Providing controlled internet access through centralised proxy servers using AWS Fargate and PrivateLink

In this post we provide a regional solution for controlling outbound internet access to 1000s of Amazon Virtual Private Clouds (VPCs) using AWS Fargate and AWS PrivateLink. It removes the need to manage any proxy servers or to provide Layer 3 connectivity between your VPCs. It also provides an end-to-end deployment pipeline with a simple, scalable approach to managing your list of permitted URLs and proxy server configuration.

Allowing access to internet URLs from your Amazon VPC is a common requirement. You may need to access software repositories, communicate with partner APIs, or download packages from trusted vendors.

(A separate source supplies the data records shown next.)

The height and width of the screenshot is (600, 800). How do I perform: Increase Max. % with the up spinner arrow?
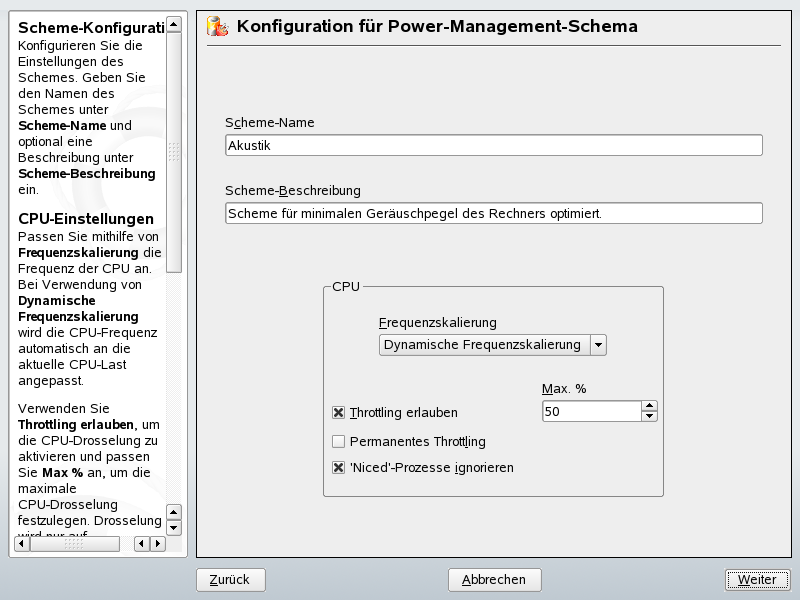click(x=650, y=406)
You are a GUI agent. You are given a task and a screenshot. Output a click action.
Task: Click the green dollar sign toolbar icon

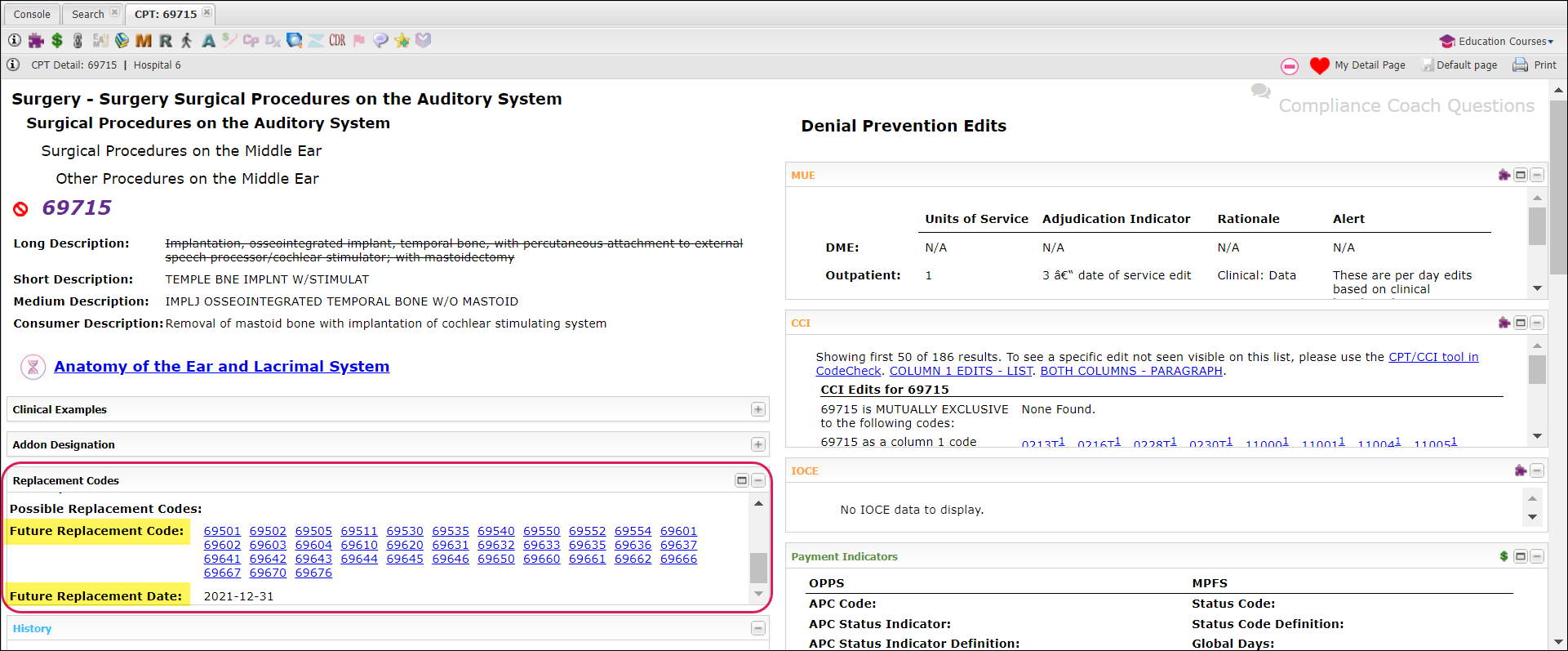coord(57,40)
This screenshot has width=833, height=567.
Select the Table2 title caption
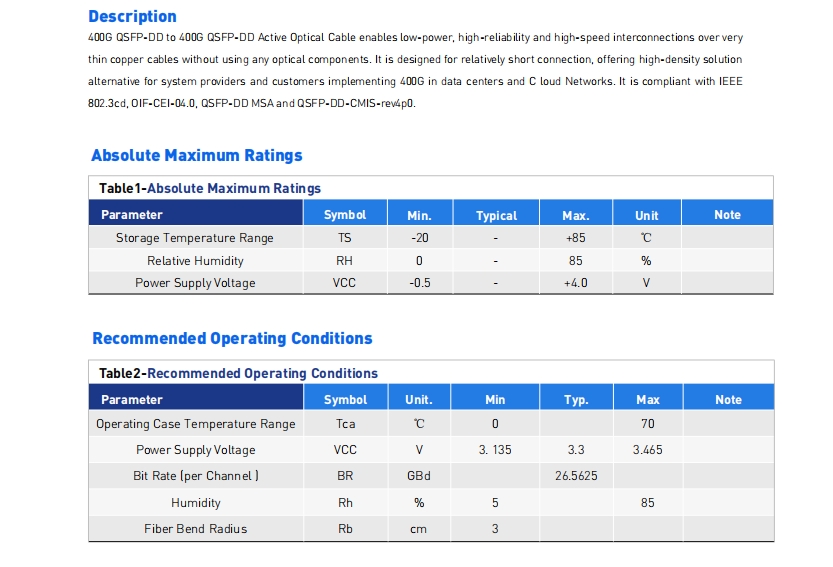point(238,373)
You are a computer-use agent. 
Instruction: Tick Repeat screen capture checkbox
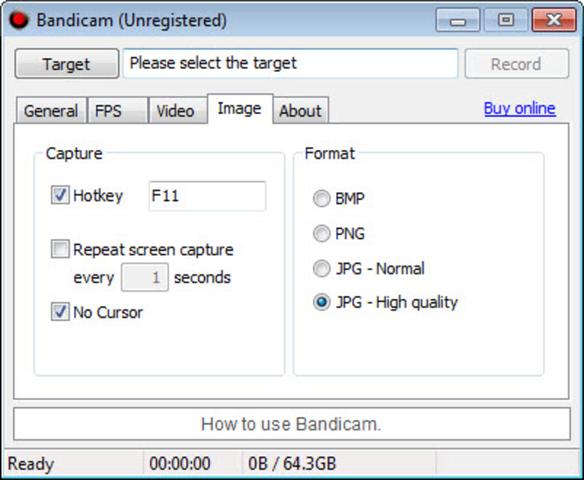click(x=60, y=249)
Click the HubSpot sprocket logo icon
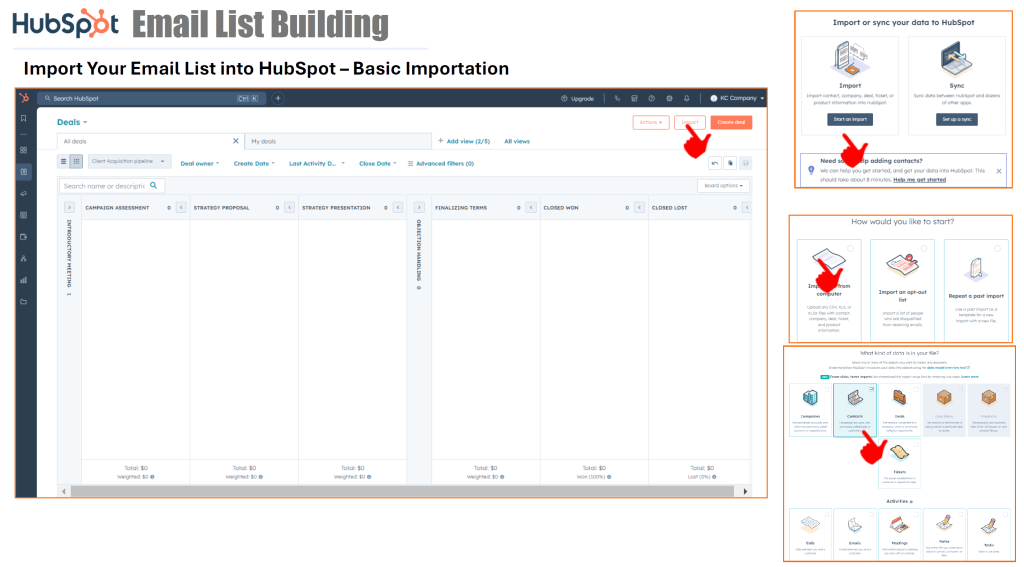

This is relatively simple when your resources reside in public subnets, but private subnets require the use of a Network Address Translation (NAT) Gateway or a proxy server to provide outbound internet access.

Providing internet access to resources in your private subnets can be achieved through several approaches. One common approach is an Internet Gateway with a public subnet and NAT Gateway for every Amazon VPC. In highly regulated environments, this approach can cause challenges because as the AWS footprint grows, so does the number of ingress/egress points to the internet.

Customers choosing to adopt a centralised internet model to overcome this problem can use AWS Network Firewall, which can be deployed using a centralised or decentralised model to control internet traffic through an inspection VPC. Although AWS Network Firewall provides a fully managed service to control access to approved domains, it acts as a ‘transparent’ proxy to route traffic to the internet. This means that the instances accessing the internet are not aware that they are behind a proxy.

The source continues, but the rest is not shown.